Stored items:

┌────────

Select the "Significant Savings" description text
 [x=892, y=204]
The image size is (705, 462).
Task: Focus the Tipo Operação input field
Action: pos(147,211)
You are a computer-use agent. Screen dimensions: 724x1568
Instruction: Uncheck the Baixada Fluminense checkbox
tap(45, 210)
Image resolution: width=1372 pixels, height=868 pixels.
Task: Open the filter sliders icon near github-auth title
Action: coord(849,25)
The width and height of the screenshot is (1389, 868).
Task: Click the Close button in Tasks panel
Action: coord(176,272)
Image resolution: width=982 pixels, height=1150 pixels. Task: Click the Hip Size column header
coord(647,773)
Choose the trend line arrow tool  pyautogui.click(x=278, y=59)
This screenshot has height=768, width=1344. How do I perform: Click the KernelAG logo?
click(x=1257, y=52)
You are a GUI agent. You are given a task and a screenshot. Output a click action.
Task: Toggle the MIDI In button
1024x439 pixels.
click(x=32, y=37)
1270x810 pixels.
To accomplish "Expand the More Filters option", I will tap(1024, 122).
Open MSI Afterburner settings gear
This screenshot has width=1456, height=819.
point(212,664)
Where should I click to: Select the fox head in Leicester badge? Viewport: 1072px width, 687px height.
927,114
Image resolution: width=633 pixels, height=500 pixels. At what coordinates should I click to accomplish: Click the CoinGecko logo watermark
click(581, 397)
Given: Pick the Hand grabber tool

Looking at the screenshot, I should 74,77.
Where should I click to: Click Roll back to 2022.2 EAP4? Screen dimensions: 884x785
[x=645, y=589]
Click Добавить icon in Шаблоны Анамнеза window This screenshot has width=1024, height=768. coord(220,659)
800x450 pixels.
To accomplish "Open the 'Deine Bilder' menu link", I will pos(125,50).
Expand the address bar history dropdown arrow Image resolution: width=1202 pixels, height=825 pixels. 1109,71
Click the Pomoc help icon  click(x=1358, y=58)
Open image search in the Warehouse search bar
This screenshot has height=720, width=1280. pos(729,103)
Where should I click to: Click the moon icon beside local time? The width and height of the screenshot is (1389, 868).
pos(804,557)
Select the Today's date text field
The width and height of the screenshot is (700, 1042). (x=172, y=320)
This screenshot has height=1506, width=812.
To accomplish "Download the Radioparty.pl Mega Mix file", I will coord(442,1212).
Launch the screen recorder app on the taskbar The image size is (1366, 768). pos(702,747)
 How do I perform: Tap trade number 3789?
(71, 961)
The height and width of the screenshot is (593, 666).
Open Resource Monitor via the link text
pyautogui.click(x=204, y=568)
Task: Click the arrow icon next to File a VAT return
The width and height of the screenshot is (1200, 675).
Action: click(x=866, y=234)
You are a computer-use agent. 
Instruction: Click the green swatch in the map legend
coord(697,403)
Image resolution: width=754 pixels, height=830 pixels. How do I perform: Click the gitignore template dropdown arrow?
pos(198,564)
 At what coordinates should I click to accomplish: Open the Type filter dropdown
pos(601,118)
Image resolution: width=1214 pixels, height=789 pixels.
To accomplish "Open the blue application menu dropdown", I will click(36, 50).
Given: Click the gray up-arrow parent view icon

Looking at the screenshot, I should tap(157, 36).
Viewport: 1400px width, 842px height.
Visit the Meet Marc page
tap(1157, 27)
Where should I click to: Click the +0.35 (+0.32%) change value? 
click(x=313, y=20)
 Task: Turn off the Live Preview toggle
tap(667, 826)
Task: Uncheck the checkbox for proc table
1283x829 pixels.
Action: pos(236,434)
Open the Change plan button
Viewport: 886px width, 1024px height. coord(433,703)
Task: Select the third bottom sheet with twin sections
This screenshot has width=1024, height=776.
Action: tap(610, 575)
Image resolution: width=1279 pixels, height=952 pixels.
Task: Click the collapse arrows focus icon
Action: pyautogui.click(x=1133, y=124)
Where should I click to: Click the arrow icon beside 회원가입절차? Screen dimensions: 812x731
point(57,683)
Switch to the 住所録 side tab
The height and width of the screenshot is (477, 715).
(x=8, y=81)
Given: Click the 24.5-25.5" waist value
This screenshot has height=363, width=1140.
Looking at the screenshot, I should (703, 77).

└────────

** Directions for this task **
Return each record exactly as given.

** Answer space **
Select the "Significant Savings" description text
 [x=892, y=204]
The image size is (705, 462).
Task: Focus the Tipo Operação input field
Action: pos(147,211)
You are a computer-use agent. Screen dimensions: 724x1568
Instruction: Uncheck the Baixada Fluminense checkbox
tap(45, 210)
Image resolution: width=1372 pixels, height=868 pixels.
Task: Open the filter sliders icon near github-auth title
Action: coord(849,25)
The width and height of the screenshot is (1389, 868).
Task: Click the Close button in Tasks panel
Action: coord(176,272)
Image resolution: width=982 pixels, height=1150 pixels. Task: Click the Hip Size column header
coord(647,773)
Choose the trend line arrow tool  pyautogui.click(x=278, y=59)
This screenshot has height=768, width=1344. How do I perform: Click the KernelAG logo?
click(x=1257, y=52)
You are a GUI agent. You are given a task and a screenshot. Output a click action.
Task: Toggle the MIDI In button
1024x439 pixels.
click(x=32, y=37)
1270x810 pixels.
To accomplish "Expand the More Filters option", I will tap(1024, 122).
Open MSI Afterburner settings gear
This screenshot has width=1456, height=819.
point(212,664)
Where should I click to: Select the fox head in Leicester badge? Viewport: 1072px width, 687px height.
927,114
Image resolution: width=633 pixels, height=500 pixels. At what coordinates should I click to accomplish: Click the CoinGecko logo watermark
click(581, 397)
Given: Pick the Hand grabber tool

Looking at the screenshot, I should 74,77.
Where should I click to: Click Roll back to 2022.2 EAP4? Screen dimensions: 884x785
[x=645, y=589]
Click Добавить icon in Шаблоны Анамнеза window This screenshot has width=1024, height=768. coord(220,659)
800x450 pixels.
To accomplish "Open the 'Deine Bilder' menu link", I will pos(125,50).
Expand the address bar history dropdown arrow Image resolution: width=1202 pixels, height=825 pixels. 1109,71
Click the Pomoc help icon  click(x=1358, y=58)
Open image search in the Warehouse search bar
This screenshot has height=720, width=1280. pos(729,103)
Where should I click to: Click the moon icon beside local time? The width and height of the screenshot is (1389, 868).
pos(804,557)
Select the Today's date text field
The width and height of the screenshot is (700, 1042). (x=172, y=320)
This screenshot has height=1506, width=812.
To accomplish "Download the Radioparty.pl Mega Mix file", I will coord(442,1212).
Launch the screen recorder app on the taskbar The image size is (1366, 768). pos(702,747)
 How do I perform: Tap trade number 3789?
(71, 961)
The height and width of the screenshot is (593, 666).
Open Resource Monitor via the link text
pyautogui.click(x=204, y=568)
Task: Click the arrow icon next to File a VAT return
The width and height of the screenshot is (1200, 675).
Action: click(x=866, y=234)
You are a computer-use agent. 
Instruction: Click the green swatch in the map legend
coord(697,403)
Image resolution: width=754 pixels, height=830 pixels. How do I perform: Click the gitignore template dropdown arrow?
pos(198,564)
 At what coordinates should I click to accomplish: Open the Type filter dropdown
pos(601,118)
Image resolution: width=1214 pixels, height=789 pixels.
To accomplish "Open the blue application menu dropdown", I will click(36, 50).
Given: Click the gray up-arrow parent view icon

Looking at the screenshot, I should tap(157, 36).
Viewport: 1400px width, 842px height.
Visit the Meet Marc page
tap(1157, 27)
Where should I click to: Click the +0.35 (+0.32%) change value? 
click(x=313, y=20)
 Task: Turn off the Live Preview toggle
tap(667, 826)
Task: Uncheck the checkbox for proc table
1283x829 pixels.
Action: pos(236,434)
Open the Change plan button
Viewport: 886px width, 1024px height. coord(433,703)
Task: Select the third bottom sheet with twin sections
This screenshot has width=1024, height=776.
Action: tap(610, 575)
Image resolution: width=1279 pixels, height=952 pixels.
Task: Click the collapse arrows focus icon
Action: pyautogui.click(x=1133, y=124)
Where should I click to: Click the arrow icon beside 회원가입절차? Screen dimensions: 812x731
point(57,683)
Switch to the 住所録 side tab
The height and width of the screenshot is (477, 715).
(x=8, y=81)
Given: Click the 24.5-25.5" waist value
This screenshot has height=363, width=1140.
Looking at the screenshot, I should (703, 77).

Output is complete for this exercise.